Guide for Midwifery Leadership
Background
Midwives are a vital part of a country’s health system. Midwifery is an evidence-based profession that improves maternal and newborn health outcomes, reduces complications and mortality. Midwives provide universal care for all childbearing women and newborns. Midwives also provide care to women with additional needs and complications: assessing, responding and working with other members of the multi-professional team to manage complications and emergencies.

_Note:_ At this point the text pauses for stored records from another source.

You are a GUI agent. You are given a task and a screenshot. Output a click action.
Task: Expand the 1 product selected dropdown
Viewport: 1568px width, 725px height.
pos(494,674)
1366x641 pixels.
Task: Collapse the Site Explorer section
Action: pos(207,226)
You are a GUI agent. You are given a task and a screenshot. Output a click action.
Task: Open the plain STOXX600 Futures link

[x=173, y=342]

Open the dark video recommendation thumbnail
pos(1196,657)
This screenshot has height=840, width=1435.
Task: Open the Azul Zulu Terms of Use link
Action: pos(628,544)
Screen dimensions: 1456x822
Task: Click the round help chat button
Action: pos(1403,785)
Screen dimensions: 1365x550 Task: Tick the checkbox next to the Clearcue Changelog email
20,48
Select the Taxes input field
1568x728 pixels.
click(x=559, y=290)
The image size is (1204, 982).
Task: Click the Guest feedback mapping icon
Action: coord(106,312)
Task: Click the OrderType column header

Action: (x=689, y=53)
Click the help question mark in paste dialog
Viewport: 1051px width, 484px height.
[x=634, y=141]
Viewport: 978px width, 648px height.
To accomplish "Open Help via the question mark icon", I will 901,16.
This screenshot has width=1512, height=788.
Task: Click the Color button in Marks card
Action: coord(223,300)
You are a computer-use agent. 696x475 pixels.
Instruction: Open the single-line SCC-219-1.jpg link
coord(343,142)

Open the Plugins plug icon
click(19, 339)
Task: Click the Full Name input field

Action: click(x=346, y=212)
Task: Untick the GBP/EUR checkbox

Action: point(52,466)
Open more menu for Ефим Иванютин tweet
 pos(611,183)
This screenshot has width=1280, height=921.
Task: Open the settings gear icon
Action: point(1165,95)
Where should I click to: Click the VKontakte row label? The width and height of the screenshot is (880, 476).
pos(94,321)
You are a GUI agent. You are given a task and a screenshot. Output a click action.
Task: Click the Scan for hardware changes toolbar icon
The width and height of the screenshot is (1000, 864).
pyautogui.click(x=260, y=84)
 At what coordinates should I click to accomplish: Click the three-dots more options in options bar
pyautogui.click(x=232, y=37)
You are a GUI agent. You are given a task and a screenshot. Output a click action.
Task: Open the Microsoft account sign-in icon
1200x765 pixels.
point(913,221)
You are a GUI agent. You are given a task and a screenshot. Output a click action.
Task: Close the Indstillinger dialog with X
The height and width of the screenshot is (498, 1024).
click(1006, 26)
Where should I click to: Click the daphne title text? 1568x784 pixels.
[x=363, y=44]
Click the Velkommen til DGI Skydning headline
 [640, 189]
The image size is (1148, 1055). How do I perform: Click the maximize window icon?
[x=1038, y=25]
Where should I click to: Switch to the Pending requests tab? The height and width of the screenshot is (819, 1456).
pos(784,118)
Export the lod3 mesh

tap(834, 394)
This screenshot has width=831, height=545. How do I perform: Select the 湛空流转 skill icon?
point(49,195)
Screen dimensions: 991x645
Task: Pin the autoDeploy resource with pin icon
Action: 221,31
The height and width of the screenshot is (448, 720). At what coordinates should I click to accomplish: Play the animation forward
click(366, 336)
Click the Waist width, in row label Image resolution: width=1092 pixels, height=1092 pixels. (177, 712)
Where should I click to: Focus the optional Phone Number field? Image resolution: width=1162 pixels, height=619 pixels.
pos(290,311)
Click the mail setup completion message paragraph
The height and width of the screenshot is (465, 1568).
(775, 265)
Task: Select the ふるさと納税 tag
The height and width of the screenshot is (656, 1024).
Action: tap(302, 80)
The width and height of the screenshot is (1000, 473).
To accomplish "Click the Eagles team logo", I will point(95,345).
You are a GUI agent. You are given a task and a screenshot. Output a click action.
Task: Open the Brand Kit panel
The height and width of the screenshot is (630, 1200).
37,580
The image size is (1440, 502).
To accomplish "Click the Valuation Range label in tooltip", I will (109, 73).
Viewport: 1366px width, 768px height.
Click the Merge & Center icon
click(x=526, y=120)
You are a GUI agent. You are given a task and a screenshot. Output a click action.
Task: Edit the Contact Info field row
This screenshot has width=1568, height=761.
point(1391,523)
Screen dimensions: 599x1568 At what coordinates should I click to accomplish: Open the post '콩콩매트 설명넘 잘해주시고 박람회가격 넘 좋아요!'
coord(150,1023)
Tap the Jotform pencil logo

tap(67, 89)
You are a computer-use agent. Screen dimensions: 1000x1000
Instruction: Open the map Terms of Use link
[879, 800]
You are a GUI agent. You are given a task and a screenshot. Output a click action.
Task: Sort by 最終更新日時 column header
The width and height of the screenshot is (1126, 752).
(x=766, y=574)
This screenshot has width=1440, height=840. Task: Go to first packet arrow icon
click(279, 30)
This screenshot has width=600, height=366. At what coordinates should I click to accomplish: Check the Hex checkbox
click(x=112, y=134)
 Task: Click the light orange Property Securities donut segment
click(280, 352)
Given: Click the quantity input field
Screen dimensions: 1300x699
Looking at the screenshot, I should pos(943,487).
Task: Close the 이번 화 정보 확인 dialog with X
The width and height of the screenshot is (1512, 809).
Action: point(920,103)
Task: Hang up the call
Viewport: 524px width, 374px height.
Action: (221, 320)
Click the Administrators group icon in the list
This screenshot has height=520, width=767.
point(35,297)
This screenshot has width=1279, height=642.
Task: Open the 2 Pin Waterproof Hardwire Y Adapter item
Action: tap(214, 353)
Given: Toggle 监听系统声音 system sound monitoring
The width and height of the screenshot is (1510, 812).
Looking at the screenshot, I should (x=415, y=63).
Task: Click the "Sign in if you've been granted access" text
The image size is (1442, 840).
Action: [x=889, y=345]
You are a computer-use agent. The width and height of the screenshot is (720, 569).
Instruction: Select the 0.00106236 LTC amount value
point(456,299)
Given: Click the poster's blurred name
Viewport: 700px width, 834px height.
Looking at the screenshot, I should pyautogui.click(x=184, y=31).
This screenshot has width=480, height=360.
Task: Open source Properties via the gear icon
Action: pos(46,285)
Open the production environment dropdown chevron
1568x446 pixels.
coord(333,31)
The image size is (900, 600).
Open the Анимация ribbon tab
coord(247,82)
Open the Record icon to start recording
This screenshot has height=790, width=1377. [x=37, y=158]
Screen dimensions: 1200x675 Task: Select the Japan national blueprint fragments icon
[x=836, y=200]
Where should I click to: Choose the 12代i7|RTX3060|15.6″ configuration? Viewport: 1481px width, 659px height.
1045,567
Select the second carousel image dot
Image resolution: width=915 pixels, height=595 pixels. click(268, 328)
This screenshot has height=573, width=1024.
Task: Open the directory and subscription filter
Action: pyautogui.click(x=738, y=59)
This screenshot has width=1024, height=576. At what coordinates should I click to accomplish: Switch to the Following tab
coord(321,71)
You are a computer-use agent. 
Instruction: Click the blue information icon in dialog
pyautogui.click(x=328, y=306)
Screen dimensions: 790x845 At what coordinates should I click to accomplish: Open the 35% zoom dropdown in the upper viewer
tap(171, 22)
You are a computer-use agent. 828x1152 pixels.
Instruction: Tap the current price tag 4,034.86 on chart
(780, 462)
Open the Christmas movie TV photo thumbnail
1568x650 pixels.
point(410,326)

For an effective midwifery profession and service, midwives need all ten elements of ICM’s Midwifery Professional Framework (2021) to be in place – midwifery philosophy, competencies, education, regulation, associations, midwife-led continuity of care, research, an enabling environment, gender equality and leadership. For more than a decade leadership in midwifery has been a focus of the International Confederation of Midwives (ICM), embedded in its strategic priorities and an acknowledged priority of many national midwifery associations. Strengthening midwifery leadership is a key recommendation in all three ‘State of the World’s Midwifery’ (SoWMy) reports. In the most recent SoWMy, in 2021, investment in midwifery leadership is acknowledged to play a key role in improving the quality and safety of sexual, reproductive, maternal, newborn and adolescent healthcare (SRMNAH) by midwives (UNFPA 2021).
Overview
Developed by ICM Member Associations in the Northern Europe region and approved as a core document by the ICM Council in 2022, this guide sets out what form midwifery leadership should take in every country to support the development of a safe, high quality maternity care system. In this guide, when we describe ‘Midwifery leadership’, we mean the systems, structures, roles and people needed to provide leadership for the midwifery profession and the development of high-quality maternity services in any country. By ensuring that there are the right midwifery leadership systems, structures, roles and people in the right places, a country will ensure that its maternity services will go from strength to strength, improving the health of childbearing women and their families for generations to come.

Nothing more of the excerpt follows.